台所の方では電気ケトルで湯を沸かす音がしている。食器棚からかちゃりかちゃりとカップを取り、光希が「茶葉はどこだっけ」などとぶつくさ言っている。
「きつい天然パーマなんだよ。好きでこんな髪型にしてるわけじゃない。それに丸坊主にしたら全然射撃の成績が振るわないし、学校から止められてるんだ。剃るのを」
「風を読んでいるんだろう? すごい能力だ」
「髪の毛で風を読むの? そんな話、初めて聞いたよ」
「俺もよくわかんねぇな」
「天才と言われる人達は常人ではわからない事があるのかもね。宇髄先生もいつも美術室を爆破させているし」
母親は驚愕した。光希は学校の話をしたがらなかったが、一体どんな学校生活を送っているのか。髪の毛で風を読む、爆破などと尋常ではない。
「でも、優しそうなお母さんじゃないか」
「だな。そりゃあ娘が俺みたいなのを連れて来たら驚くのは分かる気がする。俺がお母さんと同じ立場でも何か言うだろうな。ぶん殴るかもしれない」
「そう? 大袈裟なんだよね。過保護っていうか……あ、でもそれもそうかも……」
光希は何か思い当たる節があるのか急に口を閉ざした。
「何か手伝おうか」
「ううん、平気。そこでくつろいでて」
炭治郎は辺りを見渡してくんと鼻を鳴らした。
「娘を心から大切にして見守ってる優しい匂いがする。娘を大切に育ててきたのがわかる。この家はそういう家だ。温かい家庭で俺の方も何だか嬉しくなるよ」
「炭治郎は鼻が利くもんな。そんなこともわかるんだな。
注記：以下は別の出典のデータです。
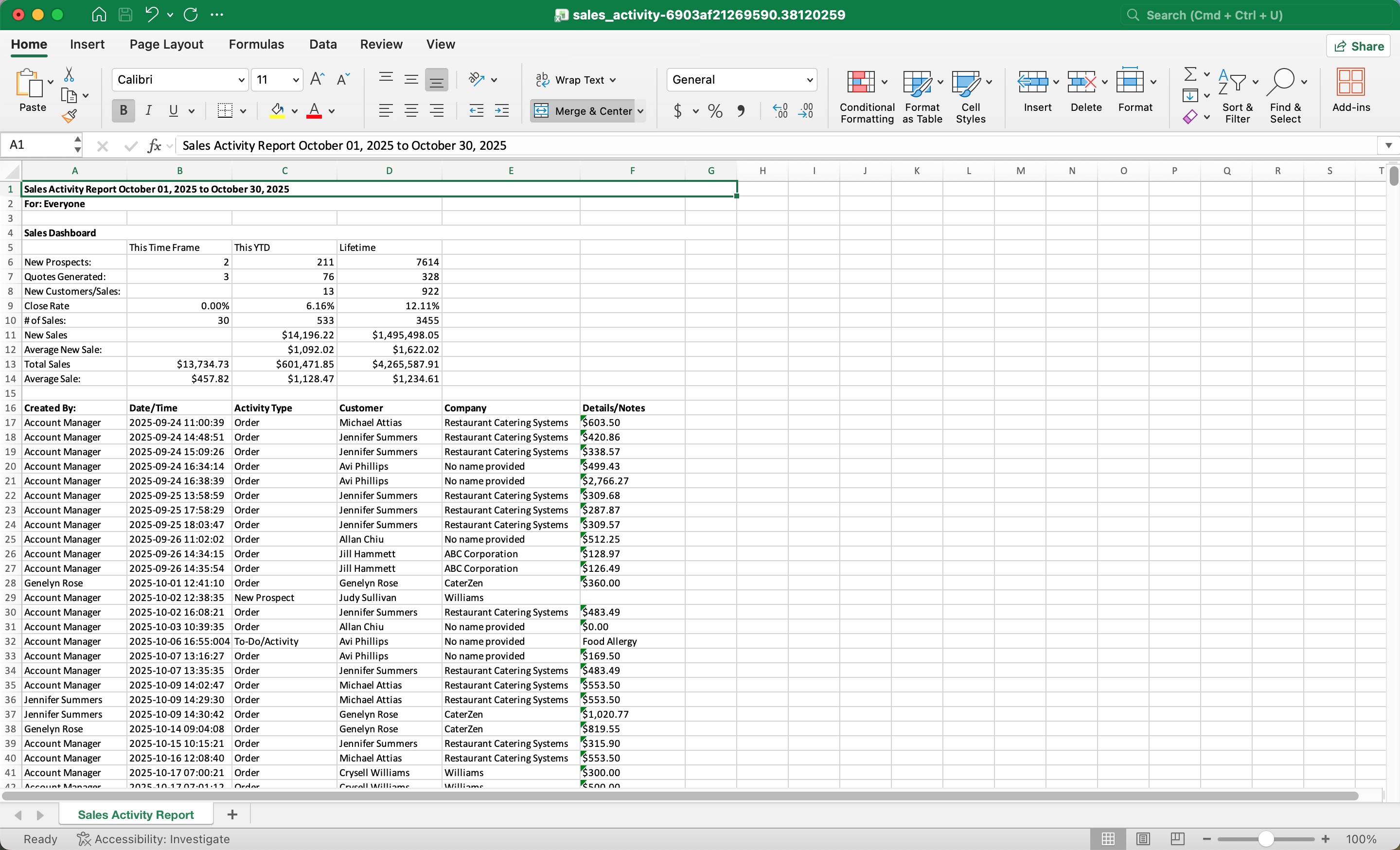Click the AutoSum sigma icon

(1190, 74)
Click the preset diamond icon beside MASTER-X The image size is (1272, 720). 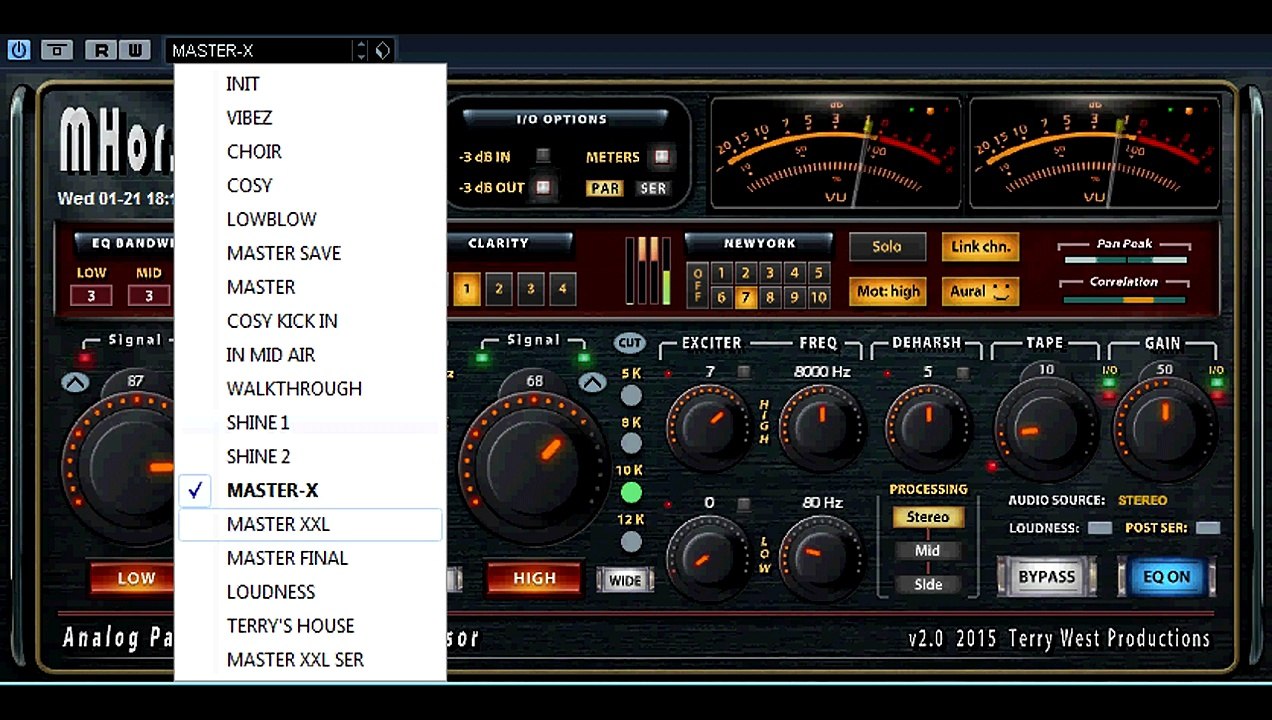click(x=382, y=50)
篠藤って……あんまり学校で人と話してるのを見た事無かったし、心配してただろうな。俺も篠藤と話すようになったのはつい最近だし」
光希がトレーに人数分のカップとソーサーを乗せ運んで来た。にこにこと何やら小声で話をしている炭治郎と玄弥を見て、不思議そうに首を傾けた。
「ああ、ありがとう」
「どういたしまして。でもね、茶葉がどこかわからないんだよね。どこにあるのかな」
突然にソファーで横になっていた母親が勢い良く体を起こした。
「うわ、びっくりした」
「光希、茶葉は戸棚の一番右。何って良い子達なの。お母さん感動しちゃったわよ。ほら、作ったマドレーヌもお出しししなさい」
母親は率先してちゃきちゃきと動き出し、テーブルの上には一瞬にして四人分の紅茶とお菓子が並んだ。